* _Soal Latihan_
Jawablah pertanyaan berikut berdasarkan teks tentang sopir ambulans RSUD Ogan Ilir.
1. Siapa yang menempati rumah singgah?
2. Siapa yang menyaksikan perdebatan antara manajemen dan sopir ambulans?
3. Apa yang disarankan salah satu pihak manajemen kepada sopir yang menolak mengantar pasien Covid-19?

* _Teks Latihan_

◇ ◇ ◇ ◇ ◇

Selain itu, IR dan supir lainnya juga tidak diarahkan oleh manajemen RSUD Ogan Ilir, tentang bagaimana tindakan untuk mencegah penularan Covid-19 setelah merujuk pasien Covid-19 ke Palembang.

Pihak manajemen juga tidak pernah memberitahu bagaimana caranya agar mendapatkan kamar di rumah singgah. Yang mana, rumah singgah tersebut hanya diisi para satgas Covid-19 yang ditunjuk manajemen RSUD Ogan Ilir saja.

Pada hari itu juga, terjadi perdebatan antara manajemen dan sopir ambulans RSUD Ogan Ilir yang sedang bertugas, disaksikan oleh keluarga pasien Covid-19.

Salah satu sopir ambulans menolak mengantar para pasien Covid-19 ke Palembang, karena tidak ada sama sekali pemberitahuan atau edukasi bagaimana caranya mengevakuasi pasien Covid-19. Salah satu pihak manajemen menyarankan supir tersebut untuk mengundurkan diri dari RSUD Ogan Ilir, karena menolak mengantar pasien Covid-19 tersebut.

◇ ◇ ◇ ◇ ◇

* _Data yang Diberikan_
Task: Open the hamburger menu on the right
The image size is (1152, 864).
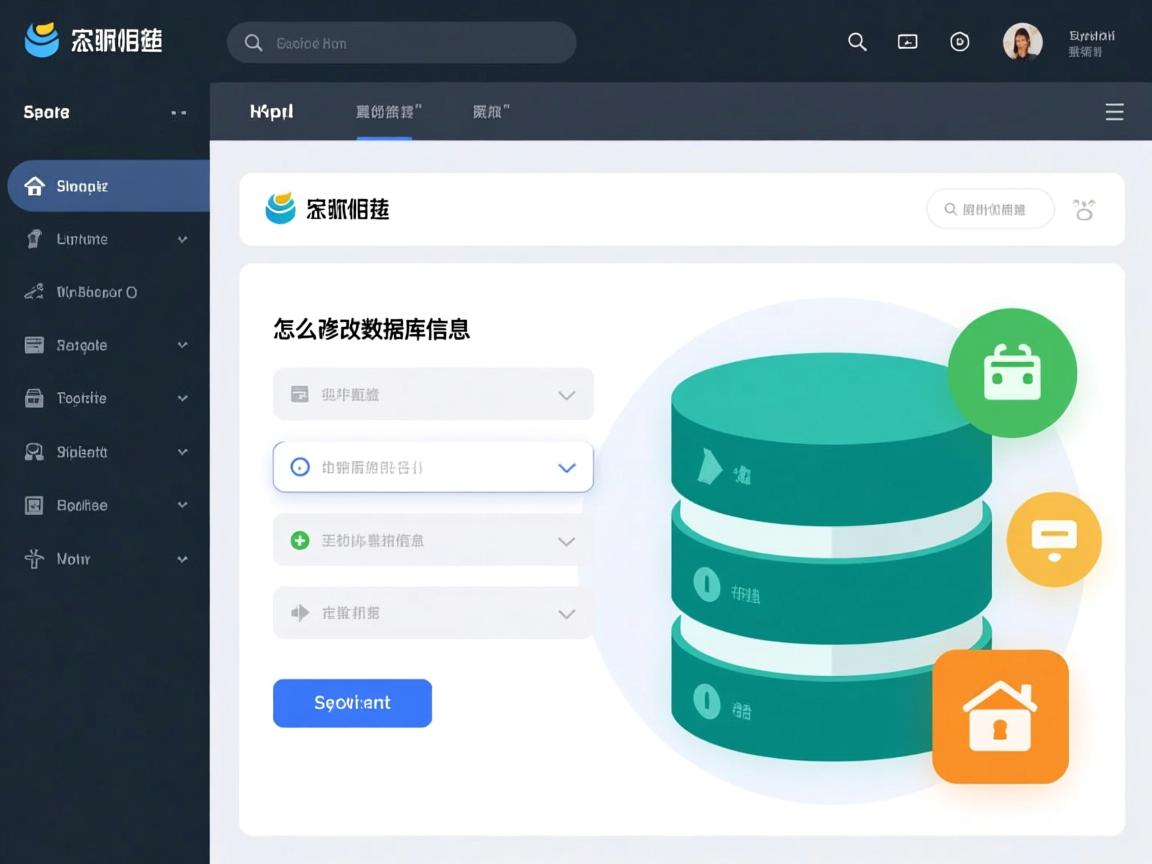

◇ ◇ ◇ ◇ ◇

* _Kolom Jawaban_
1. Rumah singgah hanya ditempati para satgas Covid-19 yang ditunjuk manajemen RSUD Ogan Ilir.
2. Perdebatan itu disaksikan oleh keluarga pasien Covid-19.
3. Sopir tersebut disarankan untuk mengundurkan diri dari RSUD Ogan Ilir.